SAT stays SEBI order restraining NDTV promoters from accessing securities market

MUMBAI: The Securities Appellate Tribunal (SAT) has issued a stay on Securities and Exchange Board of India’s (SEBI) order restraining NDTV promoters RRPR Holdings, Prannoy Roy, and Radhika Roy from accessing the securities market for two years.

The SEBI had also restrained Prannoy Roy and Radhika Roy from holding or occupying a position as Director or any key managerial personnel in NDTV for a period of two years and in any other listed company for a period of one year.

The tribunal has granted six-week time to SEBI to file its reply and three weeks thereafter to RRPR to file a rejoinder. The matter has been listed for admission and for final disposal on 16th September.

The tribunal in its order said, “We are of the opinion that a listed company which is managed by the appellants holding more than 61% of the total shares cannot remain headless.”

It further said, “The impugned order has been passed restraining the appellants, Dr. Prannoy Roy, and Ms. Radhika Roy from occupying a position as a Director or in any Key Managerial personnel in NDTV for a period of two years. Such orders prima facie would not be in the interest of the shareholders of the NDTV or for that matter the investors at this stage.”

SEBI had issued the order on 16th June following a complaint filed by Quantum Securities, a shareholder of NDTV violating the provisions of Securities and Exchange Board of India Act, 1992 by omitting to disclose material information to the shareholders of NDTV about loan agreements entered into by them with Vishvapradhan Commercial Private Limited (VCPL).

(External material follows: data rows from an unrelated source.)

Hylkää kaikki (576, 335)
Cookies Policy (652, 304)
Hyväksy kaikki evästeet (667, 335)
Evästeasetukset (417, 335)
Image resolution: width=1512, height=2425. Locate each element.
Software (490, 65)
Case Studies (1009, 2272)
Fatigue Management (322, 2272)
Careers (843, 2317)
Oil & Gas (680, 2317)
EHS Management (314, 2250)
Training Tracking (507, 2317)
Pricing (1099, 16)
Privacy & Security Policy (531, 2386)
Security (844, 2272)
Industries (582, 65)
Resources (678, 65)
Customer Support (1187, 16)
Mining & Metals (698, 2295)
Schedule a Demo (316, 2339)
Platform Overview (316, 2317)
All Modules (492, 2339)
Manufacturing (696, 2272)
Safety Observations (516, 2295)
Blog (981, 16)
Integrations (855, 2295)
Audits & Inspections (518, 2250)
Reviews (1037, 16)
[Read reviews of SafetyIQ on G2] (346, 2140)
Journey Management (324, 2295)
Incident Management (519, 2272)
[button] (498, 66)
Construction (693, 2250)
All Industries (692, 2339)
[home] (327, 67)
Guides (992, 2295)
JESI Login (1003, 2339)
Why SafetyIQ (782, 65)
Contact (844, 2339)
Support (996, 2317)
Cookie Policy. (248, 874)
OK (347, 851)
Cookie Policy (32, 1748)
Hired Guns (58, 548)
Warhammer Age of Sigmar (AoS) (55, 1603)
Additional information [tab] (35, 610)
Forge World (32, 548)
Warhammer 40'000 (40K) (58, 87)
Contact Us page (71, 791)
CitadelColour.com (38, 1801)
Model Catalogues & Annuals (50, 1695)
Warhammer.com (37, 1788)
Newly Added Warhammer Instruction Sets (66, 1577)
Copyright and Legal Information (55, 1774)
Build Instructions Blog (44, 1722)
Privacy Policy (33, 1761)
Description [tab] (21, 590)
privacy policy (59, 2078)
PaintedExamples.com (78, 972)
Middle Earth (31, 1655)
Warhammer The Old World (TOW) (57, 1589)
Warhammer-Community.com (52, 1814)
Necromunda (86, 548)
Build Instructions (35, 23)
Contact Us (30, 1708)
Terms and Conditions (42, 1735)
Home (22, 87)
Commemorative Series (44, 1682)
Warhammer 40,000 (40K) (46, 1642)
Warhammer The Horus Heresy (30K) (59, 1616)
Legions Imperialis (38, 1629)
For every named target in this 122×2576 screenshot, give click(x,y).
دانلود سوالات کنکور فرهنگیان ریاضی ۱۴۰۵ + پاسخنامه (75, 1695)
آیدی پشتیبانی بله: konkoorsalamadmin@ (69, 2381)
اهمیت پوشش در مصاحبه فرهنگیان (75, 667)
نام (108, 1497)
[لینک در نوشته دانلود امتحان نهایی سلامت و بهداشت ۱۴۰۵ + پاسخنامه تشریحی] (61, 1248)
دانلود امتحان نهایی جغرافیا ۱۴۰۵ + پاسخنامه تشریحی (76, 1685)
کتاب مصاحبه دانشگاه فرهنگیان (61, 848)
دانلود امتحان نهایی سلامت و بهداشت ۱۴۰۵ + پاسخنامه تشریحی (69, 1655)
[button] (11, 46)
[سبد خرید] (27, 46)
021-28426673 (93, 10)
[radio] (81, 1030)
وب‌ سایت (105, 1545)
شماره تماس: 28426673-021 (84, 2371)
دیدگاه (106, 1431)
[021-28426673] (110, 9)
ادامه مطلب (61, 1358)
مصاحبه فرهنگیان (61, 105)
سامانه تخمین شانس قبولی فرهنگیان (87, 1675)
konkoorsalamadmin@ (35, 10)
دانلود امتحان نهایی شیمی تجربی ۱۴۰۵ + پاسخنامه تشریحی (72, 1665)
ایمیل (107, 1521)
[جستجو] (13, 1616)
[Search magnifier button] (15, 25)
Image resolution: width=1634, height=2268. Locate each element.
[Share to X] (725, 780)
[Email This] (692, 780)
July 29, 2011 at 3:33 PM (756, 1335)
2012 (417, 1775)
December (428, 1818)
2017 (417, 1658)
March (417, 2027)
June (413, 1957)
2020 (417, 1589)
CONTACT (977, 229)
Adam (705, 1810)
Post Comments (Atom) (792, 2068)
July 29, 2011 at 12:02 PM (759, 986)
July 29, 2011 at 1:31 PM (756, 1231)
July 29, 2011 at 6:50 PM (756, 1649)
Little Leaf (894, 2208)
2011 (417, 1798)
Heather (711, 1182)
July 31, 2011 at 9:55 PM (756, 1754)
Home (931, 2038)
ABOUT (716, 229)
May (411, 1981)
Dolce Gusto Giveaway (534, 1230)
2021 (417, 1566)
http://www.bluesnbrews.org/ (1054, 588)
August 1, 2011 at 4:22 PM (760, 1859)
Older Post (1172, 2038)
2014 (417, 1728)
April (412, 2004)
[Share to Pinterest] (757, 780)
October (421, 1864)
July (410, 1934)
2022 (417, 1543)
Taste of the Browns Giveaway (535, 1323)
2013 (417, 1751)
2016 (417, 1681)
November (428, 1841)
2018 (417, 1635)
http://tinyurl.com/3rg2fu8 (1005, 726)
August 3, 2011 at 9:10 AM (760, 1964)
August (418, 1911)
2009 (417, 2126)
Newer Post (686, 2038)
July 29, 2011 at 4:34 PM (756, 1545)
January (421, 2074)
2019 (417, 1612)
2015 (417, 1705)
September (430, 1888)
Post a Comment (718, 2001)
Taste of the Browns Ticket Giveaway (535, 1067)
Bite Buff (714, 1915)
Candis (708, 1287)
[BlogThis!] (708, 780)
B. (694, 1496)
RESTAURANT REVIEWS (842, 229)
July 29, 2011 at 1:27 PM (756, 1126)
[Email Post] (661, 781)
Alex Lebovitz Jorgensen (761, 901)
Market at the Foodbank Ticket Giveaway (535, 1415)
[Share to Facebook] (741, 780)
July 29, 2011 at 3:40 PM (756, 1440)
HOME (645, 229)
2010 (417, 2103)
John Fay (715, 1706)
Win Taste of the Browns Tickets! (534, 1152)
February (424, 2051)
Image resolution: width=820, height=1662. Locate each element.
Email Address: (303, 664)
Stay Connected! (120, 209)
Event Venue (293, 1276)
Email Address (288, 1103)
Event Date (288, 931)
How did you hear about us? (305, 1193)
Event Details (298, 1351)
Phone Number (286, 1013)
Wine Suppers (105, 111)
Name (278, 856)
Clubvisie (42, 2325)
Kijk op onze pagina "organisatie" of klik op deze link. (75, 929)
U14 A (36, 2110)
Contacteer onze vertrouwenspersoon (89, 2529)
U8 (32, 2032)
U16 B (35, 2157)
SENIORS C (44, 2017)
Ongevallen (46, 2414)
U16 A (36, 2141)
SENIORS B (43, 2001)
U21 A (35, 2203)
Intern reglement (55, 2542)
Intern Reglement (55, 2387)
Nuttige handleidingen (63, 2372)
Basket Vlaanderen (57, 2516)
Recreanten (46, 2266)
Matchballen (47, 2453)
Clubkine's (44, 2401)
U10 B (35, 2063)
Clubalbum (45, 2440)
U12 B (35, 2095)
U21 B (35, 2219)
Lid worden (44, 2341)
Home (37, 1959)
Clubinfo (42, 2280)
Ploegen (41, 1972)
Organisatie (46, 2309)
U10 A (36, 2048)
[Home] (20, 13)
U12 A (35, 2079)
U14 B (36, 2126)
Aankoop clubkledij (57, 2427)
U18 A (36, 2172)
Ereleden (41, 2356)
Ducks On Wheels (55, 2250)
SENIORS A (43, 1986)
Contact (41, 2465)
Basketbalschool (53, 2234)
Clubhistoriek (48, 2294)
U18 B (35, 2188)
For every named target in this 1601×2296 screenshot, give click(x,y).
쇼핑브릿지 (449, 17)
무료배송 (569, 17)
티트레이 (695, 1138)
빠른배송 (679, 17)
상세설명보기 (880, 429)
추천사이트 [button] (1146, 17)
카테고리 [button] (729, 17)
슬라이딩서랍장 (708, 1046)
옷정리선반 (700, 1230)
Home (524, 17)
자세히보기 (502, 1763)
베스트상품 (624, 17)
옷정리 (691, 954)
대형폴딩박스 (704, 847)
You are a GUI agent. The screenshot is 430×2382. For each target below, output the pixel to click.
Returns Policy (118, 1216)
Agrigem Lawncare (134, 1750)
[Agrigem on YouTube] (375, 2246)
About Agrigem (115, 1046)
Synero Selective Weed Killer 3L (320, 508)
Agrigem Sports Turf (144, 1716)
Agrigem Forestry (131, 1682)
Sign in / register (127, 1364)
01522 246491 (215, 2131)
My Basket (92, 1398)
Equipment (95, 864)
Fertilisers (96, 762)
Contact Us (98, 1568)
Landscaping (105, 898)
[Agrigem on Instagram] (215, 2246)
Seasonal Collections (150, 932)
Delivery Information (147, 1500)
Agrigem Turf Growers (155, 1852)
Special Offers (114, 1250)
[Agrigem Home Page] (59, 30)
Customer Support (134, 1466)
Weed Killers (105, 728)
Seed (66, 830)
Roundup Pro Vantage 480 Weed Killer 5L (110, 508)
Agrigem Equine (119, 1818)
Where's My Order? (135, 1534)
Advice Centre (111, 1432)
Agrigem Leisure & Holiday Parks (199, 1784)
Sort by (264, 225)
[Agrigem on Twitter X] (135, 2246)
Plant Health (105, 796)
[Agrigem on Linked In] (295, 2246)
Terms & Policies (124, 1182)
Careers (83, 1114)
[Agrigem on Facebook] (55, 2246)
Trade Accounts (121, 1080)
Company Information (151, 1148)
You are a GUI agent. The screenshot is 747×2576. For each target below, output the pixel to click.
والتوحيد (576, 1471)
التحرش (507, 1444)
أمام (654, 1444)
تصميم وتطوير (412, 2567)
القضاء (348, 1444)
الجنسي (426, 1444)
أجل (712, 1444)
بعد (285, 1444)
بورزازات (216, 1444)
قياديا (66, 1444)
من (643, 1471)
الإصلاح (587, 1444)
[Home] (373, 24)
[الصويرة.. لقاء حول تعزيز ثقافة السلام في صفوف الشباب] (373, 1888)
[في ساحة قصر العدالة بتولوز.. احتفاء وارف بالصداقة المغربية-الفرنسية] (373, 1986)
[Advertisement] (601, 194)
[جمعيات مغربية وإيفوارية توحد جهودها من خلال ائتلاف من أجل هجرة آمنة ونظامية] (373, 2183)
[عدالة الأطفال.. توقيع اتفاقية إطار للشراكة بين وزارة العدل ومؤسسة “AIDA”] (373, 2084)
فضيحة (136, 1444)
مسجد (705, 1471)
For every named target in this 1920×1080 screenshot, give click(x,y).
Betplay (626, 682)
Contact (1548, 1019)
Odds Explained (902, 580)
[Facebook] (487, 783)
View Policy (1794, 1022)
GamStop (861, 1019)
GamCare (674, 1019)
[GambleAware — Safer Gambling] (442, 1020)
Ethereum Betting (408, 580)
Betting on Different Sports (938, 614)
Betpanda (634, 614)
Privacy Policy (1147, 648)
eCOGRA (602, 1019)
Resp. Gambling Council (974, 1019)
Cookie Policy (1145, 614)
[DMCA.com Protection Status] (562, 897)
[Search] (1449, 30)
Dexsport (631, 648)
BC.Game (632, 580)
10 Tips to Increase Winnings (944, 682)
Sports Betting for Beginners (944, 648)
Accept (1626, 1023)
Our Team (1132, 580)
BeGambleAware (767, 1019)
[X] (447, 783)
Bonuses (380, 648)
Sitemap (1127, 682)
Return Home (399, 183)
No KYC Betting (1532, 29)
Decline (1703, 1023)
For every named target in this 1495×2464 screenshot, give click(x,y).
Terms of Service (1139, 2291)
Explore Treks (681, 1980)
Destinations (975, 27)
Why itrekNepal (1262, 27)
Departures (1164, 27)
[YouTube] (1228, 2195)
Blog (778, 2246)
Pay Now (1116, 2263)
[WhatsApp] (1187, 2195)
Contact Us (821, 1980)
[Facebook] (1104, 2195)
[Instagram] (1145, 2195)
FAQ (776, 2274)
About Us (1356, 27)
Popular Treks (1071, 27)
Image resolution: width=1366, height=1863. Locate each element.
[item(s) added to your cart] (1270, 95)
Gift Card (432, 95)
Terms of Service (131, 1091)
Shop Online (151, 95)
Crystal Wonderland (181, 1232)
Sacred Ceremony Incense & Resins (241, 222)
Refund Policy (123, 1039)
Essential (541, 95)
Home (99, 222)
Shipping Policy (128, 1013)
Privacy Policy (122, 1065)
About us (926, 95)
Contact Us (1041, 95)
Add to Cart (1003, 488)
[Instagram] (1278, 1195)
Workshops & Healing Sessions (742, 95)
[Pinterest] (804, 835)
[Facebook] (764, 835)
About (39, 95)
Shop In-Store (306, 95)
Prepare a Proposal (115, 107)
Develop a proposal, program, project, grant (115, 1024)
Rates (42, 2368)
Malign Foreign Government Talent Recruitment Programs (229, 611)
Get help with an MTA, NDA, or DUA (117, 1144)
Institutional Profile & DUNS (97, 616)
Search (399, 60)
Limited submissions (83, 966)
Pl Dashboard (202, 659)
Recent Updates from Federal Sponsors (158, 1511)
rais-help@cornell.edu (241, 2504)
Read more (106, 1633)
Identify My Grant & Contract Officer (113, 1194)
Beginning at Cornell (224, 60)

Based on the complaints, an investigation was conducted by SEBI into the matter. The period of investigation was from 14th October, 2008 to 22nd November, 2017. The aggregate promoters’ shareholding in NDTV was 63.17% at the end of quarter ending on June, 2009.

SEBI in its investigation found that a corporate rupee term loan facility agreement was entered into between RRPR Holdings and ICICI Bank on 14th October 2008 and an amended agreement, for pre-payment of the aforementioned loan, was entered into between the promoters and ICICI on 6th August 2009.

The investigation further found that a loan of Rs. 350 crore was taken by the RRPR Holdings from VCPL for which a loan agreement dated 21st July 2009 was entered into between the two to repay the loan taken by RRPR Holdings from ICICI.

In its order, SEBI noted that the two agreements were not in public domain and the said information was alleged to have been concealed by RRPR Holdings, Prannoy Roy, and Radhika Roy from the public shareholders of NDTV.

The SEBI also stated that the Roys transferred/received shares of NDTV to/from RRPR Holdings in off-market transactions while having knowledge of the said agreements and its covenants pertaining to NDTV.

According to SEBI, in the absence of material information relating to ICICI and VCPL loan agreements in the public domain, investors were not in a position to make an informed decision with respect to dealing in the scrip of NDTV.

“Therefore, by concealing such material information from the public shareholders while the promoters themselves continued to deal in shares of the company in off-market, Noticees were alleged to have committed fraud on the minority public shareholders of the company,” the SEBI order stated.